Athletes who undergo very high training loads frequently complain of gastrointestinal distress.

It’s been reported that 46% and 54% of elite athletes experience upper and lower gastrointestinal discomfort. Of which these numbers increase to 53% and 60% during competition.

These gut issues are commonly associated with the reduced blood flow to the gut during exercise which consequently increases the integrity of the gut wall, and therefore it’s permeability (leakiness).

As a result, unwanted bacteria and toxins can enter the blood and cause an inflammatory response and interfere with athletic performance. In addition to this, intestinal wall ‘injury’ can impair the uptake of fluid, electrolytes and carbohydrates, which further compounds impacts performance.

Athletes are recommended to ‘train the gut’ and follow a low residue/fibre diet surrounding competitions to negate these issues. But what about probiotic supplementation?
Probiotics consist of bacteria and have been given a great deal of attention due its putative health benefits through their interaction with the gut microbiome.

Of interest, the composition of your gut microbiome can positively affect exercise performance (usually time to exhaustion) and reduce susceptibility to upper respiratory infections in fatigued athletes.

Knowing this, what is the potential impact of 90 day supplementation in elite cyclists (Schreiber et al, 2021)?

Over the 90 days, the cyclists consumed a multi-strain probiotic (15 billion CFU) and continued with their normal diet and training regime.

The keen eyed reader would notice that this in itself is a limitation…and ultimately, controlling an elite athlete’s diet and training surrounding competition is never really going to happen.

Since both diet and training can alter gut flora, it’s difficult to determine exactly how impactful probiotic supplementation was.

That being said, the elite athletes who supplemented with probiotcs did experience significantly fewer issues with nausea, heartburn, belching and vomiting. Interestingly, those who supplemented had lower ratings of perceived exertion during maximal testing – most likely, as a result of reduced gut issues.

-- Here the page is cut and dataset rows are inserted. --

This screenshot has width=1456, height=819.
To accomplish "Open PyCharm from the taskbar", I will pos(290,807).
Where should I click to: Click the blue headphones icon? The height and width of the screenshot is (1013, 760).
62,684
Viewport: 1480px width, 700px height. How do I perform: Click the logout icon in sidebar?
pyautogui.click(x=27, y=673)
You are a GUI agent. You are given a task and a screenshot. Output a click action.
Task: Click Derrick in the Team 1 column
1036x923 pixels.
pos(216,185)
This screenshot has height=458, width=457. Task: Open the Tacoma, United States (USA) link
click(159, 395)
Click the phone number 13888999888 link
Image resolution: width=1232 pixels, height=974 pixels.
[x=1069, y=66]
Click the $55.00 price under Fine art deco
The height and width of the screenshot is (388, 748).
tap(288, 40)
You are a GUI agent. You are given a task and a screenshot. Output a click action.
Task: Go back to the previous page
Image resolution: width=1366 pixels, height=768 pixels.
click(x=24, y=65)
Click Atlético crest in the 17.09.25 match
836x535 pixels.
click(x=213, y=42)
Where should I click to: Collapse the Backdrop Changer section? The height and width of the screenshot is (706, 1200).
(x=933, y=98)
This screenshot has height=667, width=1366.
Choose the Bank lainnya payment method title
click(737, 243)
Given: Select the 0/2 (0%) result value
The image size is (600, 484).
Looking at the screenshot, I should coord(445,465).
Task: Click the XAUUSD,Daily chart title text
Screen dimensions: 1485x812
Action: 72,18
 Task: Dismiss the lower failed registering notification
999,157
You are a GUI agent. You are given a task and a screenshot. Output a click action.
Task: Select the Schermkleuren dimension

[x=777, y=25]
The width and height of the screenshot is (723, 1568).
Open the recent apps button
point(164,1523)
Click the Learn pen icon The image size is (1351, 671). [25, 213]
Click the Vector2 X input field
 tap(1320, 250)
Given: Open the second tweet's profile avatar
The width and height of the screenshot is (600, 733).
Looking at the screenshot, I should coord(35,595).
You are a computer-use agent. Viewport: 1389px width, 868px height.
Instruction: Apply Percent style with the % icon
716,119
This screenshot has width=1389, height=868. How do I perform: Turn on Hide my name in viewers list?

Not surprisingly, they didn’t see performance improvements due to supplementation – again, this is highly likely because they were all on different training programmes.

The improvements in gut discomfort could be a direct result of improved gut integrity and under different testing conditions, could improve performance as seen in previous studies using probiotic supplementation.

Therefore, I would highly encourage athletes to incorporate probiotic rich foods (fermented products) into their diet year round.

However, I would only periodise supplementation around intensive competition periods only. i.e. in-season or during the weeks leading into target events.